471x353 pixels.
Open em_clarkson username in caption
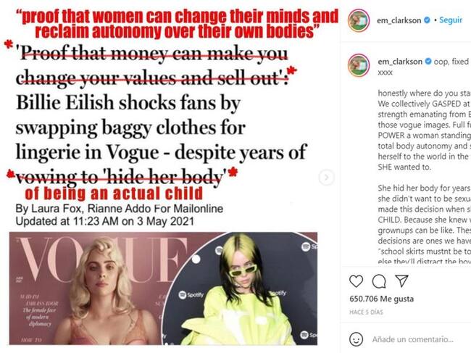[400, 62]
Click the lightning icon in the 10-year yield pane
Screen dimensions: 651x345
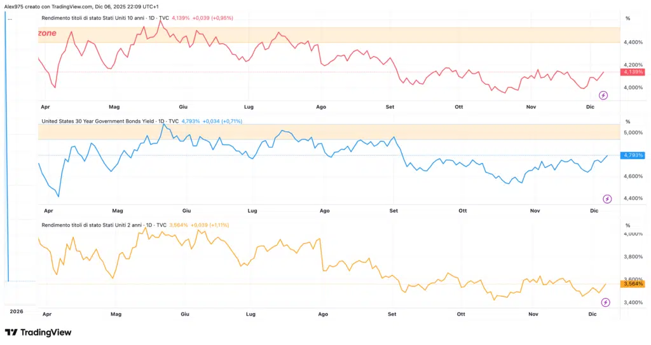603,95
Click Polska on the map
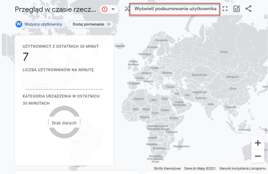The height and width of the screenshot is (174, 268). click(x=154, y=68)
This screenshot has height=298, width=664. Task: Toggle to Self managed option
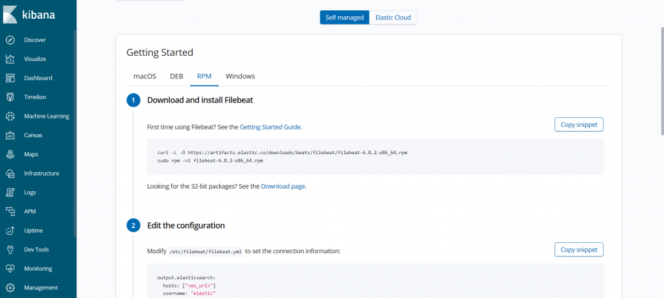click(x=345, y=17)
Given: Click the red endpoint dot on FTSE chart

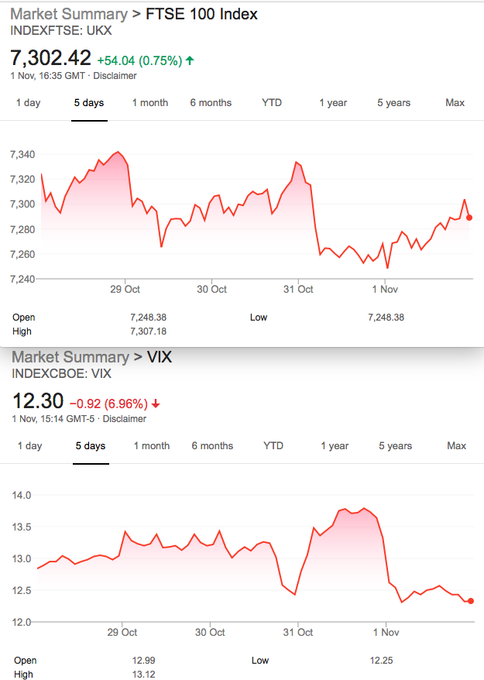Looking at the screenshot, I should (x=469, y=218).
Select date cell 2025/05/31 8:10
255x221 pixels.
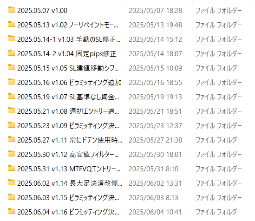pyautogui.click(x=154, y=169)
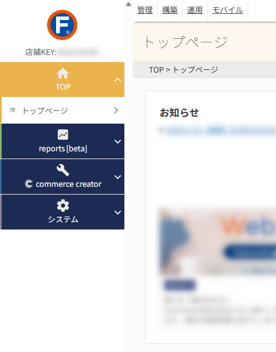Open the blurred news link under お知らせ
The width and height of the screenshot is (276, 352).
pos(220,130)

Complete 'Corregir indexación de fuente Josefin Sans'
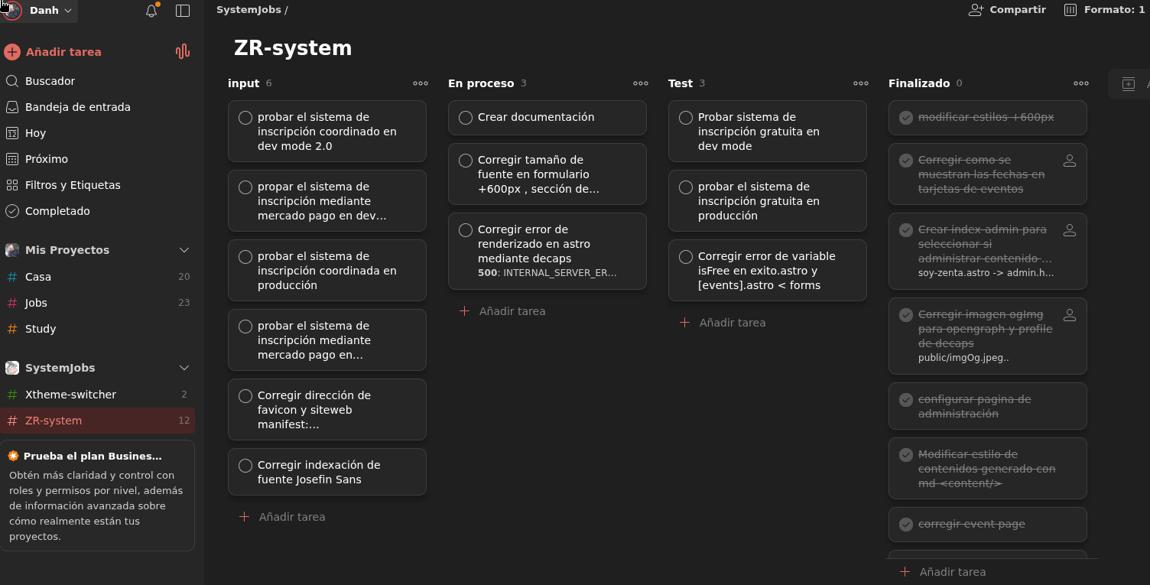tap(245, 466)

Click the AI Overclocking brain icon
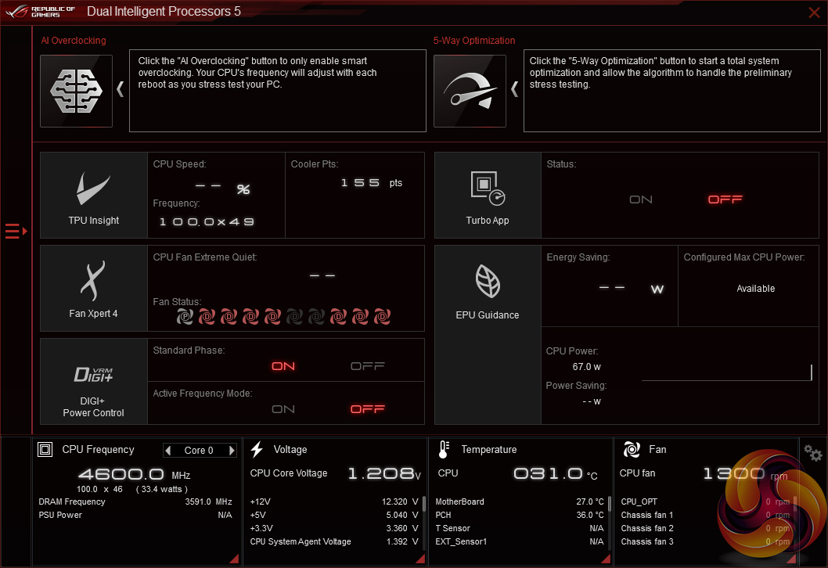click(x=76, y=91)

════════

Would you please copy the material exactly, leaving all the pictures out?

471x353 pixels.
Open em_clarkson username in caption
[400, 62]
Click the lightning icon in the 10-year yield pane
Screen dimensions: 651x345
603,95
Click Polska on the map
The height and width of the screenshot is (174, 268). click(x=154, y=68)
This screenshot has height=298, width=664. Task: Toggle to Self managed option
click(x=345, y=17)
Given: Click the red endpoint dot on FTSE chart

Looking at the screenshot, I should (x=469, y=218).
Select date cell 2025/05/31 8:10
255x221 pixels.
pyautogui.click(x=154, y=169)
Open the blurred news link under お知らせ
The width and height of the screenshot is (276, 352).
pos(220,130)

Complete 'Corregir indexación de fuente Josefin Sans'
tap(245, 466)

Click the AI Overclocking brain icon
click(x=76, y=91)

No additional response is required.